▸ **TASK REQUIREMENTS**: In the article on Portugal's assisted-dying law, turn the paragraph starting "The outgoing National Assembly" into a short bulleted list that keeps its main facts.

▸ **PROVIDED TEXT**:
########

By James Plaskitt

In one of its final actions before being dissolved ahead of next year’s general election, the National Assembly passed a law providing for doctor-assisted dying. This was the second attempt of the year, after the Constitutional Court rejected the first draft. But this second attempt still faces obstacles before making it into statute.

The outgoing National Assembly, with its centre-left majority, first passed a measure permitting doctor-assisted dying last January. But the President – a Catholic with reservations about the initial drafting – referred it to the Constitutional Court. By a narrow majority, they agreed with the President, and accepted that the law was too vague, and so required the Assembly to redraft sections.

The result was a substantially revised law, passed in November, just before the Assembly was dissolved. If the measure eventually makes it onto the statute books, it would make Portugal the fifth EU country – after Belgium, Luxembourg, Netherlands and Spain – to make this provision.

The measure is contentious, with the Catholic church and some medical groups expressing concerns about the proposed measure. Opinion polling suggests the measure is supported by around 60% of the population, a smaller majority than in those countries that have already made the provision.

########

▸ **EXERCISE DATA**:

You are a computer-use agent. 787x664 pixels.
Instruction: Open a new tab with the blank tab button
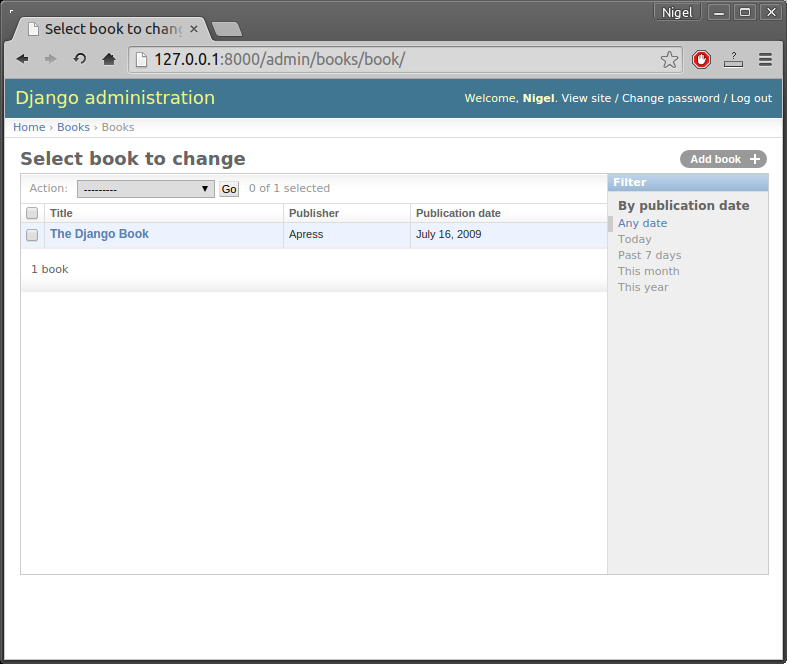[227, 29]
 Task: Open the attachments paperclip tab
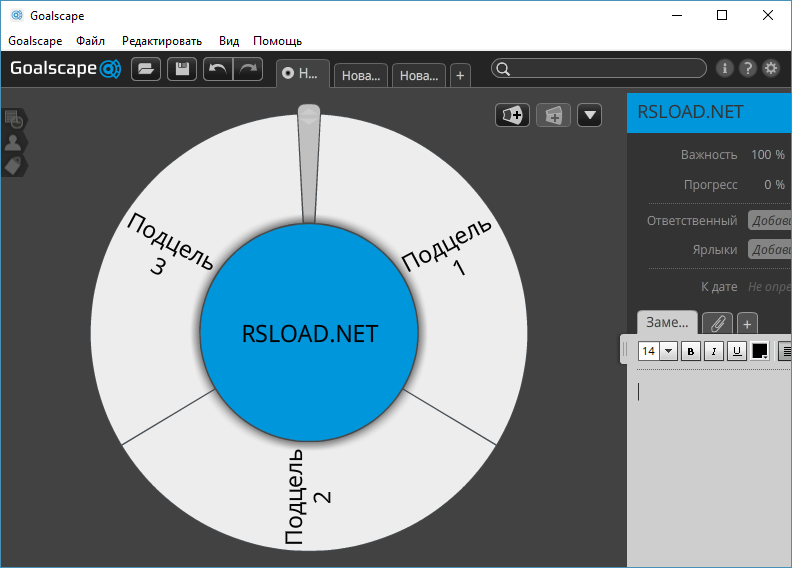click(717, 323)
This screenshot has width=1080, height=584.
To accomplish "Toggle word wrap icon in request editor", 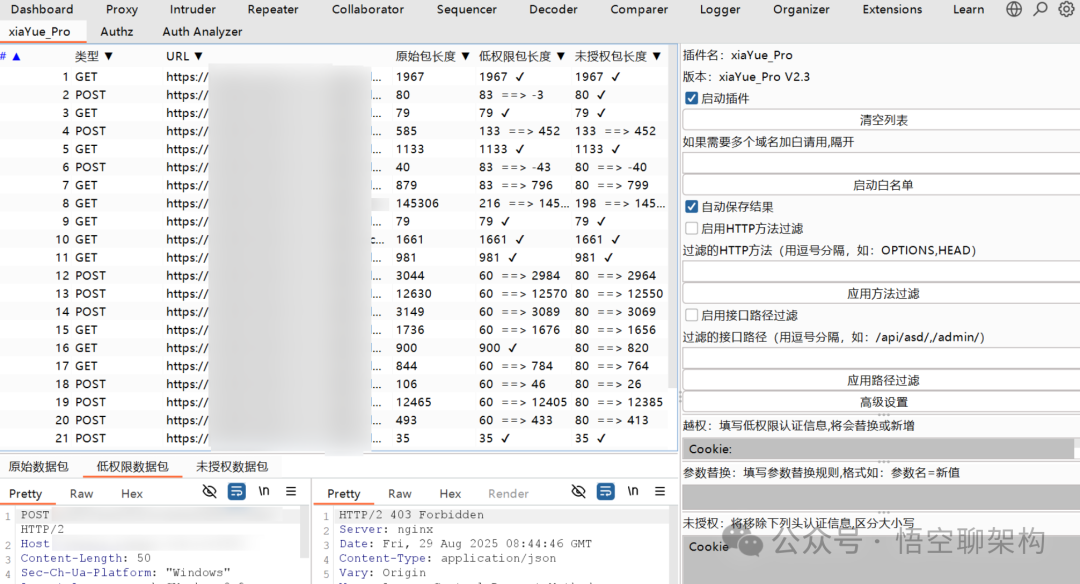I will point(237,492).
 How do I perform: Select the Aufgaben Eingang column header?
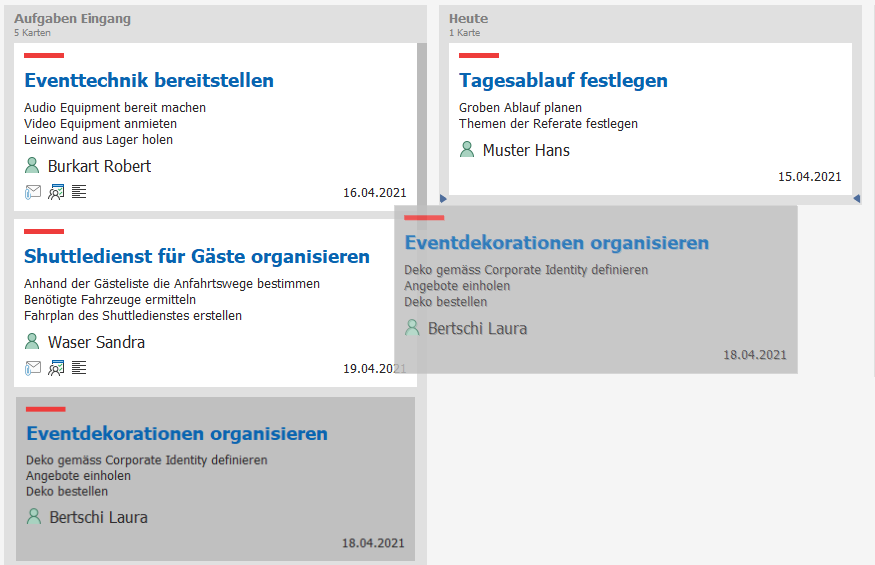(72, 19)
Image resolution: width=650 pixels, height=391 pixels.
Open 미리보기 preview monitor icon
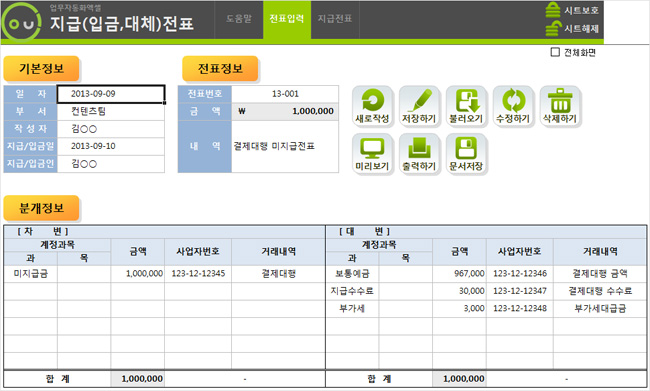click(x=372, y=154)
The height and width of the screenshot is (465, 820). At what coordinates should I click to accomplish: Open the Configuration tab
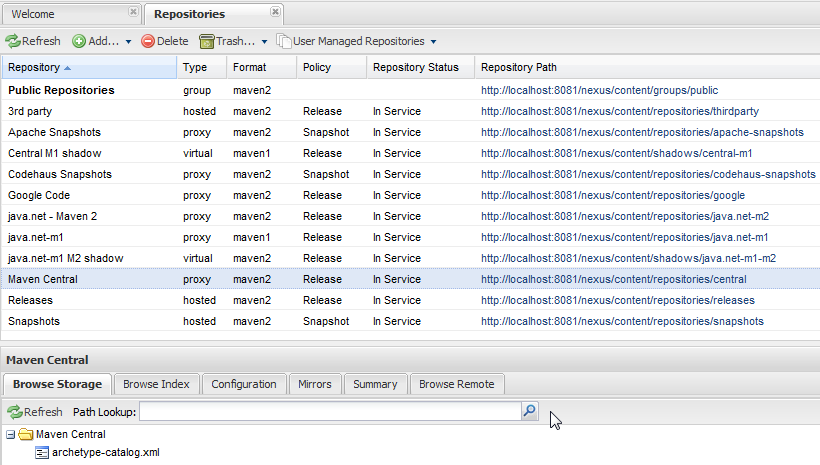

########

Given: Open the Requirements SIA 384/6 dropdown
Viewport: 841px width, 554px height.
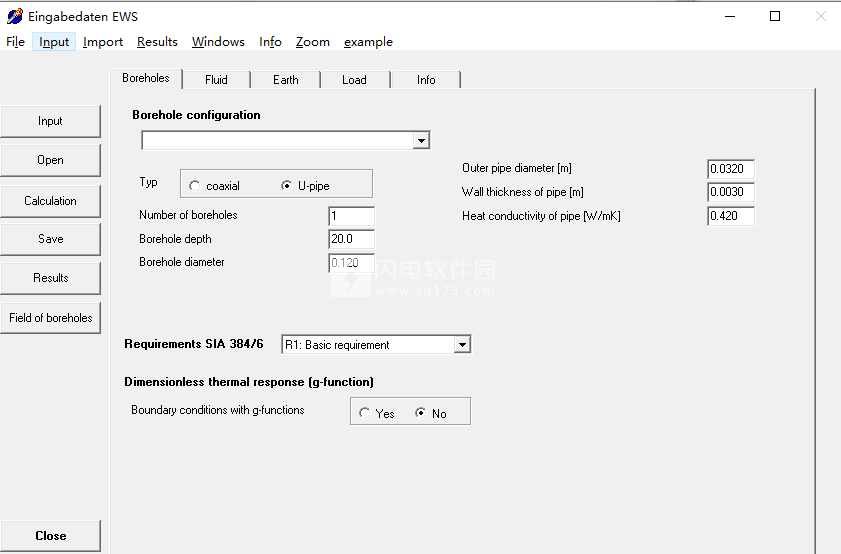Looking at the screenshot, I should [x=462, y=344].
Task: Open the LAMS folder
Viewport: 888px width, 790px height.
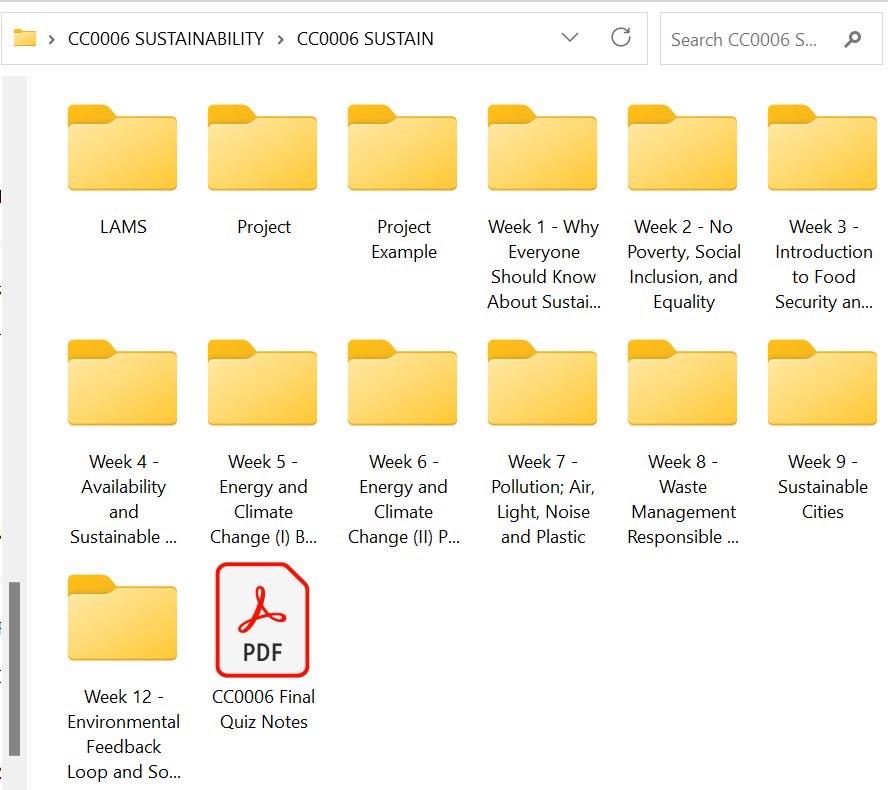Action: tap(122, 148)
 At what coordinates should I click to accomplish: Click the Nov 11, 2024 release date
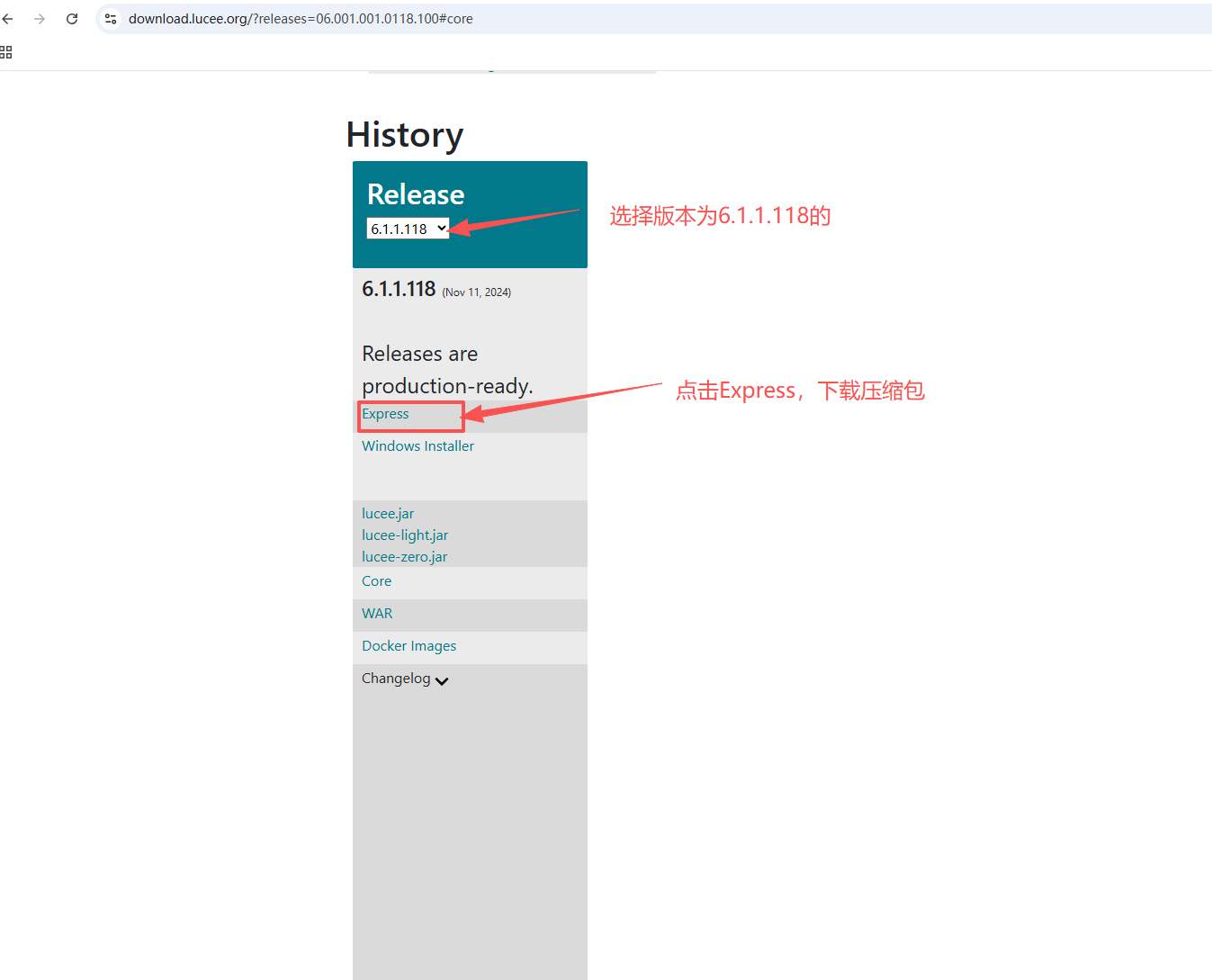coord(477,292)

########

▸ **OUTPUT OF THE TASK**:
- The outgoing National Assembly, which had a center-left majority, first passed a measure permitting doctor-assisted dying last January.
- The President, a Catholic with reservations about the initial drafting, referred it to the Constitutional Court.
- By a narrow majority, the court sided with the President, found the law too vague and required the Assembly to redraft sections.